------ Selected extract ------
Crash on boot; bad hard-disk?

datawebcorp · 01-25-2002, 09:01 PM

Red Hat Server 7.1. Worked great until I tried booting it this morning. These are the last four lines on the screen before the machine finally stops booting. Of course, like an idiot, I don't have a rescue or boot disk, but I have the original CD's.

Any help would be appreciated.

NET4: Unix domain sockets 1.0/SMP for Linux NET4.0
EXT2-fs: unable to read superblock
isofs_read_super: bread failed, dev=03:06, iso_blknum=16, block=32
kernal panic: VFS: Unable to mount root fs on 03:06

DavidPhillips · 01-25-2002, 11:40 PM

boot the cd and try linux rescue

unSpawn · 01-26-2002, 03:53 AM

...and if it's the superblock turned bad, check your disk with "e2fsck -b X", where X is an alternative superblock location, for regular 1K blocksize systems they start at 1, then add 8192 for the next one, "man e2fsck" for more.

datawebcorp · 01-26-2002, 10:48 AM

Thanks for the suggestions.

After booting to the CD and type Linux Rescue, the system just says "Running Anaconda. Please wait..." and then doesn't do anything. I waited like 10 minutes.

Also, I am not able to run e2fsck. The system doesn't boot, I have no boot disk and the CD doesn't seem to have such a file.

Any other suggestions? And can anyone confirm, is this a HW problem?

DavidPhillips · 01-26-2002, 07:46 PM

try this boot disk

http://www.toms.net/rb/

kervin · 01-31-2002, 02:14 PM

If you suspect it is a hardware problem, *don't* fsck!! It will make it worst.

Try a utility that will copy your harddrive to a to a different one. such as dd_rescue http://www.garloff.de/kurt/linux/ddrescue/

After you copy the drive, run fsck on the new drive.

The problem is that fsck will get confused when it encounters the bad blocks, and may do something stupid.

If it's a hardware problem, fsck won't be able to fix it and most probably will just make the situation worst.

Unfortunately, I had to learn that the hard way

karmicro · 02-10-2002, 07:56 AM

actually this is pretty interesting to us.

we have had several systems that are not booted very often, since the control systems run 24/7 indefinitely.

since version 6.2 we have had a problem with bad superblocks several times with western digital AND seagate 40 gb drives, and with asus and other mother boards...

yes indeed, a little scary.
------ Material provided ------
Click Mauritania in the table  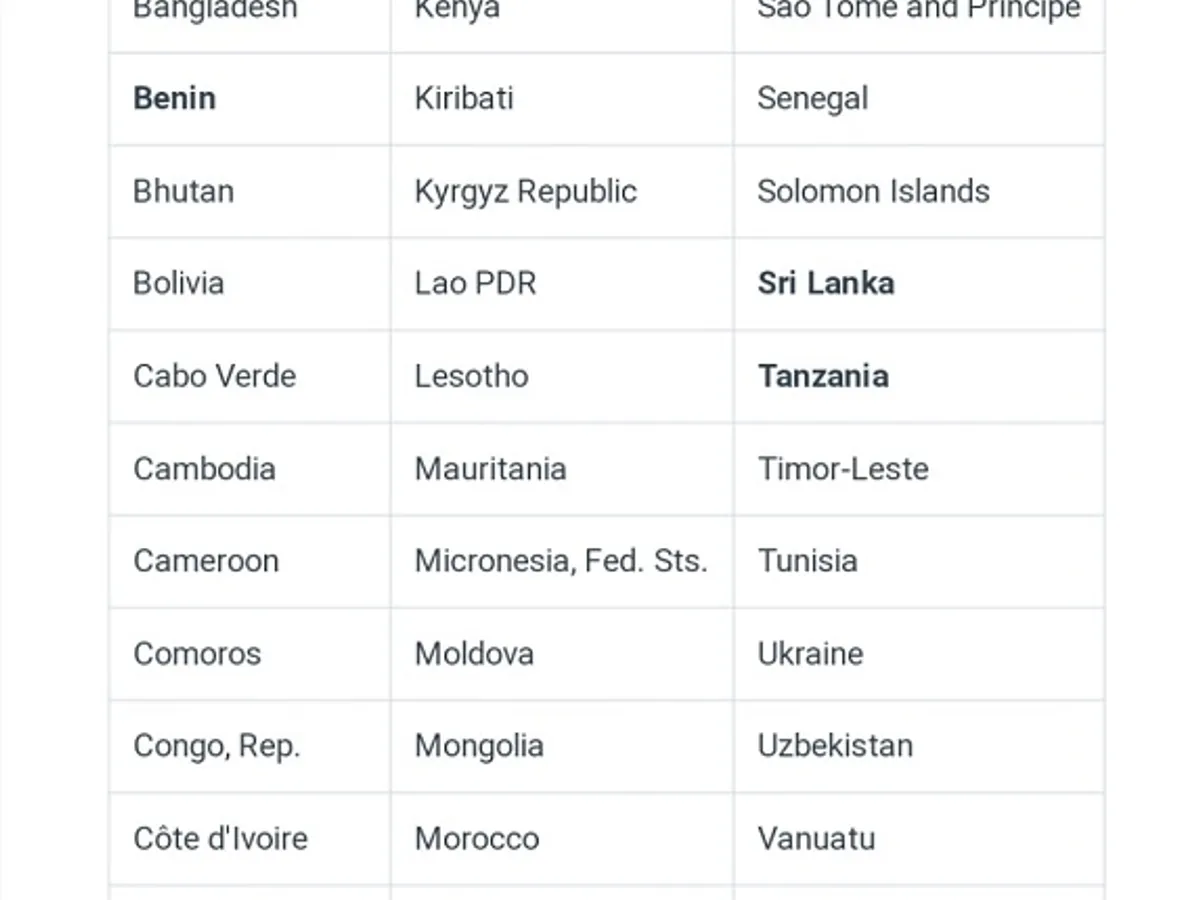490,468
------
● **Problem to work on**: Please state what the forum thread on the boot crash advises doing with the hard drive before running fsck when a hardware problem is suspected.

● **Exercise response**: Copy the hard drive to a different one with a utility such as dd_rescue, then run fsck on the new drive.